● **GOAL OF THE EXERCISE**: Please update the items between the lines holding "This screenshot has width=1374, height=868." and "Action: point(256,29)", inclusive, replacing "left arrow" with "left arrow key", and give back only those lines with nothing else changed.

--- begin EXTRACTED MATERIAL ---

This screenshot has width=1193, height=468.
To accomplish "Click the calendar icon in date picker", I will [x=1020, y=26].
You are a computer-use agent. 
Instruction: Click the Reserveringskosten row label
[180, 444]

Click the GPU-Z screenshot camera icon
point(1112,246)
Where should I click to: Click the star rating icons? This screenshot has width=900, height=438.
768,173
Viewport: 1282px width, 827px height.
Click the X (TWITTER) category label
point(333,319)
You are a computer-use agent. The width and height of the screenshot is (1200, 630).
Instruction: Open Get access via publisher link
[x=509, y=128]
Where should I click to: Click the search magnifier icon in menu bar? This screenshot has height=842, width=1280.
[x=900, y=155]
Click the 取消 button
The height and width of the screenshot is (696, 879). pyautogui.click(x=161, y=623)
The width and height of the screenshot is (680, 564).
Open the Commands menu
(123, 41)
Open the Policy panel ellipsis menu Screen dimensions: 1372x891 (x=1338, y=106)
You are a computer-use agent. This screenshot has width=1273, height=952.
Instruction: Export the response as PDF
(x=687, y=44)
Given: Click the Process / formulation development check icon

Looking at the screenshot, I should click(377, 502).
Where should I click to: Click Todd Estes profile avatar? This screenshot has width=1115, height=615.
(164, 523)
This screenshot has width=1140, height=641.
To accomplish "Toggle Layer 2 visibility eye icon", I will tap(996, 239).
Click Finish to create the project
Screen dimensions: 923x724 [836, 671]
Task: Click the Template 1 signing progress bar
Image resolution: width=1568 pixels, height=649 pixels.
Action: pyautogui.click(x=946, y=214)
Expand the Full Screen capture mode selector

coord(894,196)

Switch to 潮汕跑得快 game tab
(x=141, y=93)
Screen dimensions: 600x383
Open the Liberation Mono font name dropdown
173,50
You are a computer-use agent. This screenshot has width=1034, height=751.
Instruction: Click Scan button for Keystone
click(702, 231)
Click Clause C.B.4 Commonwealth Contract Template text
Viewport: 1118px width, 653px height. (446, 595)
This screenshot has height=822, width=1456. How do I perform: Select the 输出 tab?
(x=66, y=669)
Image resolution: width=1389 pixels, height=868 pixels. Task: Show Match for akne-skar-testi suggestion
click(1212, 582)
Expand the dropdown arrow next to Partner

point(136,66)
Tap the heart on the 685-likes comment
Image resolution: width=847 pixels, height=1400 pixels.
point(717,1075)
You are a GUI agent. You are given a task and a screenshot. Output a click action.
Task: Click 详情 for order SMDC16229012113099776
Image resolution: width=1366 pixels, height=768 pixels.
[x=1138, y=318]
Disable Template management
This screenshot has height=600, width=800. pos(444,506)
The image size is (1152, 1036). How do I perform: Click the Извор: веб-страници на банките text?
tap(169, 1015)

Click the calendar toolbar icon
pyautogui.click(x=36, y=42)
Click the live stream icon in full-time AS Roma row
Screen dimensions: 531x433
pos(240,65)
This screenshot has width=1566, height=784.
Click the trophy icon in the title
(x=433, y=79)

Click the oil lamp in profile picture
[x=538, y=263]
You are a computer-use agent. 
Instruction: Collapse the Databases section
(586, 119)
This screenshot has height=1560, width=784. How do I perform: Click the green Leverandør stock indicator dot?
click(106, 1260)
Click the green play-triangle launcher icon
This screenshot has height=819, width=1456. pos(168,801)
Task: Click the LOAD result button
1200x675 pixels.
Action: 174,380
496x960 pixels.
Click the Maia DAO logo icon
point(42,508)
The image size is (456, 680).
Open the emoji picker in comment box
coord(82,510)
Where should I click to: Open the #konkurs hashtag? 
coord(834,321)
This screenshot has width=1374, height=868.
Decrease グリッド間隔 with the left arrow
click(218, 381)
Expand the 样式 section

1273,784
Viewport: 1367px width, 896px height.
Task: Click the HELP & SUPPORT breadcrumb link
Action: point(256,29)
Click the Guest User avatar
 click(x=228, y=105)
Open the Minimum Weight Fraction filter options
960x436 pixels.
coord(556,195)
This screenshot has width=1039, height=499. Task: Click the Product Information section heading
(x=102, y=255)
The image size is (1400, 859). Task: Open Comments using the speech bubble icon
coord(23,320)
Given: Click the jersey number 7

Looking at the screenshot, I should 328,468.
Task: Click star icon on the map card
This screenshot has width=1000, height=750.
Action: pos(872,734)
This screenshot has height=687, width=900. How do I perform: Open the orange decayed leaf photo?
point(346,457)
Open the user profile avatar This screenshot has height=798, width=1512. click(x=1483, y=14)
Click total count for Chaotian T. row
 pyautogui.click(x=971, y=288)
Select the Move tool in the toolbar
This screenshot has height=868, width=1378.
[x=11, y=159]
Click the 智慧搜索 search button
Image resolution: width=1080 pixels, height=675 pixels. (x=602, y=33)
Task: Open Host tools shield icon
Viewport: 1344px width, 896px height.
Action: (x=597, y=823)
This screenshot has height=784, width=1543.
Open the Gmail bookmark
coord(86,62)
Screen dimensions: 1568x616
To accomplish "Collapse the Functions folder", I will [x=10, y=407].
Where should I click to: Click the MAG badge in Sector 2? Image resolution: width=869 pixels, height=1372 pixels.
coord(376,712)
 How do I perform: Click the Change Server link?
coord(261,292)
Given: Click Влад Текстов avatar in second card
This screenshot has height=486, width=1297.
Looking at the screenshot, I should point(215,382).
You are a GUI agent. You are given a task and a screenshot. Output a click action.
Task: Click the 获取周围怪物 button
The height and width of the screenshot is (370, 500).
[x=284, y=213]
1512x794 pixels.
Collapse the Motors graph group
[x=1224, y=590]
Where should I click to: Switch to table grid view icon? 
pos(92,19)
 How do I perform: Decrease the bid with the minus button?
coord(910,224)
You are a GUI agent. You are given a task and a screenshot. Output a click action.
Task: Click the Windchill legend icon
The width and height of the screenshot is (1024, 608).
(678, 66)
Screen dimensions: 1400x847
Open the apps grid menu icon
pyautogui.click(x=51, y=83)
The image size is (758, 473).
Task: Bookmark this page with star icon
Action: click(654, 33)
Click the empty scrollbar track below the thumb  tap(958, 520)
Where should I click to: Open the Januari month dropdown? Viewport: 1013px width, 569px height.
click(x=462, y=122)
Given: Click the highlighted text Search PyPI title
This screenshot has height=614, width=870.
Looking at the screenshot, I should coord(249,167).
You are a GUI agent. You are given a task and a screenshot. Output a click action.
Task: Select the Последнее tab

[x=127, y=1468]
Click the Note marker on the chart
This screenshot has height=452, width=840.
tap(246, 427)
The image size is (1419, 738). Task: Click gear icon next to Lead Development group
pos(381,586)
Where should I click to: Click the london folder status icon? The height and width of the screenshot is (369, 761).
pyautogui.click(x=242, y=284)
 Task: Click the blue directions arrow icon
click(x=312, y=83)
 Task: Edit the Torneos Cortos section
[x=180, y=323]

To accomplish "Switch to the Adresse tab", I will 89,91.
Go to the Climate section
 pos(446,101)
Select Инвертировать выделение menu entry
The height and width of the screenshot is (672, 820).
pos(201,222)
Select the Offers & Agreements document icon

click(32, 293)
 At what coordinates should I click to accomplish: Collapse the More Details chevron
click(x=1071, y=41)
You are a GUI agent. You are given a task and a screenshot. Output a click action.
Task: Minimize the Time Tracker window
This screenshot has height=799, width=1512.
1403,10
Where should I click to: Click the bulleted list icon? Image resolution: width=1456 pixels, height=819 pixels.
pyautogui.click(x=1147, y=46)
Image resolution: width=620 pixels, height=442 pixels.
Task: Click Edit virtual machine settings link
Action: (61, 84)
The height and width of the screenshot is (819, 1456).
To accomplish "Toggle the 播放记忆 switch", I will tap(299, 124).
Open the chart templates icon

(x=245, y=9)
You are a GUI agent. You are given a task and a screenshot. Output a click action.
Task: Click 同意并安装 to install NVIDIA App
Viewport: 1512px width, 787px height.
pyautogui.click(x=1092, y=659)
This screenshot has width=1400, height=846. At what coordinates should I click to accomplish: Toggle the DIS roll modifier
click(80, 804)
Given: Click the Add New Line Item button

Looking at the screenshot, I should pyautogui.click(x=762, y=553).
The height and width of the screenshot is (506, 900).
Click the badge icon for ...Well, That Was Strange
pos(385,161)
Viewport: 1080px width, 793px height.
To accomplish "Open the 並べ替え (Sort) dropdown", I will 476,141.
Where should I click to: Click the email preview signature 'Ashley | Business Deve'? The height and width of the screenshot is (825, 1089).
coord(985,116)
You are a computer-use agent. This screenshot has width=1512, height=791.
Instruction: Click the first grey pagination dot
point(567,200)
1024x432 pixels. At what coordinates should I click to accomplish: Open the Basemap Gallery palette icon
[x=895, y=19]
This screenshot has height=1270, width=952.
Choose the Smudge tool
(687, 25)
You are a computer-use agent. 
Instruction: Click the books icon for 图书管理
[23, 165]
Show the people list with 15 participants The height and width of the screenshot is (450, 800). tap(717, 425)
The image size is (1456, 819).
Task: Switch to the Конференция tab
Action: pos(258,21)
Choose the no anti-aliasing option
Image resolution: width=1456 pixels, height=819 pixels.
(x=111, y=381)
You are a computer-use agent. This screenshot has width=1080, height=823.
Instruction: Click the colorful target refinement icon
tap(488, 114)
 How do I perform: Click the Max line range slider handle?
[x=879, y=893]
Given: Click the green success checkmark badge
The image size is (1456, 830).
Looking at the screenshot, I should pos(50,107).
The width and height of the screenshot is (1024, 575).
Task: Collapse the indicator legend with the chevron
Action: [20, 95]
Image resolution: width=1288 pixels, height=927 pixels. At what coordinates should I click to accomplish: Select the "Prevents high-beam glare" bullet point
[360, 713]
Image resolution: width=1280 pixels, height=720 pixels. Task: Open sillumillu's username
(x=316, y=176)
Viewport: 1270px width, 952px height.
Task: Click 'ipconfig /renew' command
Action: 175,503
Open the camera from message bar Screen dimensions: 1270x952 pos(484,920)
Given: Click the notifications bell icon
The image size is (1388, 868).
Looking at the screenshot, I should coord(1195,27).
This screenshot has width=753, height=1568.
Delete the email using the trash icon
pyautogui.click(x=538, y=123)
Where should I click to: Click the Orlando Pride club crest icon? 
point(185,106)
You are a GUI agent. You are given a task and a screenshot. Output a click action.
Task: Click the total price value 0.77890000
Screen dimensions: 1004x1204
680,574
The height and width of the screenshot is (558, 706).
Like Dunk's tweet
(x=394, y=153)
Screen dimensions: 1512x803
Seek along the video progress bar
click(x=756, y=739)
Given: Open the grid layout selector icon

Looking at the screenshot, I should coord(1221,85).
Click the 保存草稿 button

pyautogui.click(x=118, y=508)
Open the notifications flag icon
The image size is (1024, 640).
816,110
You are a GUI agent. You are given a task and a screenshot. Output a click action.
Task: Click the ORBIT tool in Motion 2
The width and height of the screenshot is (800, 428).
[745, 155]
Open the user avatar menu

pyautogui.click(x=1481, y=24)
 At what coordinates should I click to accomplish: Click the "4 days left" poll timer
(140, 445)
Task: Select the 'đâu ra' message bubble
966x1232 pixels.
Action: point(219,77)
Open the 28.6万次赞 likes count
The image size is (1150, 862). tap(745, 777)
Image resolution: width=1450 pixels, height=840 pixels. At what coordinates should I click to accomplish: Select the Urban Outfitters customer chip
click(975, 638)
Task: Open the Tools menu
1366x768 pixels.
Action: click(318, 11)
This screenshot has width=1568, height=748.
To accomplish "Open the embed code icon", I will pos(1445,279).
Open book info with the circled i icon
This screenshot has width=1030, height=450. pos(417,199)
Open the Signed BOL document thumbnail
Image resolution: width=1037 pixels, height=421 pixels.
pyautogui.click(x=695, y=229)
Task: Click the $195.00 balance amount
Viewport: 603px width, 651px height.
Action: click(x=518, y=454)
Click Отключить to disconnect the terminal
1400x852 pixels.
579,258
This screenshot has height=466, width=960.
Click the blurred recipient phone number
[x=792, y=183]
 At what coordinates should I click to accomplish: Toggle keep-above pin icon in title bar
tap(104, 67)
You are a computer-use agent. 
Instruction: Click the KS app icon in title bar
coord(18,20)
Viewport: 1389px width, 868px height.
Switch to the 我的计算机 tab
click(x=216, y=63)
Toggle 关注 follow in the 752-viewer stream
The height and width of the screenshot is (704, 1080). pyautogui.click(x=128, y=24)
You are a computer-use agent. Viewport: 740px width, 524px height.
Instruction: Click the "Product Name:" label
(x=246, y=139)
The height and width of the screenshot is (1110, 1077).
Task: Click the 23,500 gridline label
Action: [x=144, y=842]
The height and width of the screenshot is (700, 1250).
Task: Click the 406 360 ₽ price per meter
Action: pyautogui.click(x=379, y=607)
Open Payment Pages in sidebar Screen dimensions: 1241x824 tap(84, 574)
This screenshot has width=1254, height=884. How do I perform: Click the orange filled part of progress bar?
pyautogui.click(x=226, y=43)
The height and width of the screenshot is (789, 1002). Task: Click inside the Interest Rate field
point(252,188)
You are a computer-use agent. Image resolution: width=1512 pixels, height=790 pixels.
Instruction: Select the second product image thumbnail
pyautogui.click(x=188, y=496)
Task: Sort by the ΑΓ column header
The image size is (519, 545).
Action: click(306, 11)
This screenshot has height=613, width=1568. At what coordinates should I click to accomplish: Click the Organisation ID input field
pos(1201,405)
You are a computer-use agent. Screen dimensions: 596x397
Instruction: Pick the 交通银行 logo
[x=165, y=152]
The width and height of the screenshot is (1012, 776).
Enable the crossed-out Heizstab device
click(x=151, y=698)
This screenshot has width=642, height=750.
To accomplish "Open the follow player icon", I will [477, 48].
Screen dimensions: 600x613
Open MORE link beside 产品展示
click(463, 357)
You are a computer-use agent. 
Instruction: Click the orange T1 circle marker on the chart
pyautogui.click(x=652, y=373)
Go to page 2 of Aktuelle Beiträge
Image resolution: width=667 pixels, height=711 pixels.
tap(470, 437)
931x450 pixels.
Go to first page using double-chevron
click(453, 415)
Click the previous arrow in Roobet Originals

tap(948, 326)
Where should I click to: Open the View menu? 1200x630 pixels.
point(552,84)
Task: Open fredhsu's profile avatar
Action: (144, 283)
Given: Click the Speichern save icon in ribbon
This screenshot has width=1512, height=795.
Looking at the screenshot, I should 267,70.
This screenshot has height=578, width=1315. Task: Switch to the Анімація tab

--- end EXTRACTED MATERIAL ---

● **SOLUTION TO THE PROBLEM**:
This screenshot has width=1374, height=868.
Decrease グリッド間隔 with the left arrow key
click(218, 381)
Expand the 样式 section

1273,784
Viewport: 1367px width, 896px height.
Task: Click the HELP & SUPPORT breadcrumb link
Action: point(256,29)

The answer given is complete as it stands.